_About this task_: Each line below with the word "will" needs to be copied.

_Records for the exercise_:

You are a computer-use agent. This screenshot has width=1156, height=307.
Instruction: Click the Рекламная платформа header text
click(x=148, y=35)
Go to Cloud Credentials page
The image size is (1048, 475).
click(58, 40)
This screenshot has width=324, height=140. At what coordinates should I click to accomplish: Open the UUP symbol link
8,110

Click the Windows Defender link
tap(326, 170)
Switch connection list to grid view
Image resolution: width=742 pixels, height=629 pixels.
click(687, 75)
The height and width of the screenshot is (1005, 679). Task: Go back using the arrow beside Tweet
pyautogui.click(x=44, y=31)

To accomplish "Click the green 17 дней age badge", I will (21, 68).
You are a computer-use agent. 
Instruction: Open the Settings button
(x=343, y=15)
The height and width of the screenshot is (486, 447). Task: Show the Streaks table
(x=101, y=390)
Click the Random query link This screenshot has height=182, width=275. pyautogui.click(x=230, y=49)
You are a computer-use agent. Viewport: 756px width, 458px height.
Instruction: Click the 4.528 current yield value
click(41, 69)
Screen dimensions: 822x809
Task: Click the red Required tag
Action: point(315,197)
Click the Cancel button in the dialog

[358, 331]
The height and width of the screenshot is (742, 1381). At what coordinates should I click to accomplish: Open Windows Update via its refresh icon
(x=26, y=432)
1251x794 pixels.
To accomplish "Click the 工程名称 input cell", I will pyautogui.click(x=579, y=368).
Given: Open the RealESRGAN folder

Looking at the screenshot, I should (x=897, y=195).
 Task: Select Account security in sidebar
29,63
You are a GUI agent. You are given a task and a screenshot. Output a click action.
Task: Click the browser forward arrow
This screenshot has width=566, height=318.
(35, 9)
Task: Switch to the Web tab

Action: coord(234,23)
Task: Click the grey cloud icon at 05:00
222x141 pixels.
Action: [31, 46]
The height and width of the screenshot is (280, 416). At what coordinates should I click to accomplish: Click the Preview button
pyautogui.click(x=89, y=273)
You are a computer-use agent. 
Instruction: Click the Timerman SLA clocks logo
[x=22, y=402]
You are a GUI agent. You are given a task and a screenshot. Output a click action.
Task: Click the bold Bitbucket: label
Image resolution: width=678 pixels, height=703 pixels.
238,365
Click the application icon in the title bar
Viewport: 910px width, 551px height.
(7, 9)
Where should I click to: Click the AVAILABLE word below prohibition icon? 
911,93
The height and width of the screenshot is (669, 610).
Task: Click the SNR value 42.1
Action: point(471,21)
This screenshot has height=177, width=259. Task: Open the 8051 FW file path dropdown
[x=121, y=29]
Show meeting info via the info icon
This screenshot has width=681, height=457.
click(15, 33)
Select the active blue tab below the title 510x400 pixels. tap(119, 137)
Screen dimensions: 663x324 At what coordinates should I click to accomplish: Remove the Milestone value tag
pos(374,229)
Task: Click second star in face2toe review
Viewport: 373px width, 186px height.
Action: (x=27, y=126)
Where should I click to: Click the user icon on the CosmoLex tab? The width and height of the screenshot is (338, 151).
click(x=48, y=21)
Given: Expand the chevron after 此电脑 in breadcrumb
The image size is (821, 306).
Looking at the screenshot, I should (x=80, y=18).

_Solution to this problem_:
To accomplish "Click the green 17 дней age badge", I will (21, 68).
To accomplish "Click the 工程名称 input cell", I will pyautogui.click(x=579, y=368).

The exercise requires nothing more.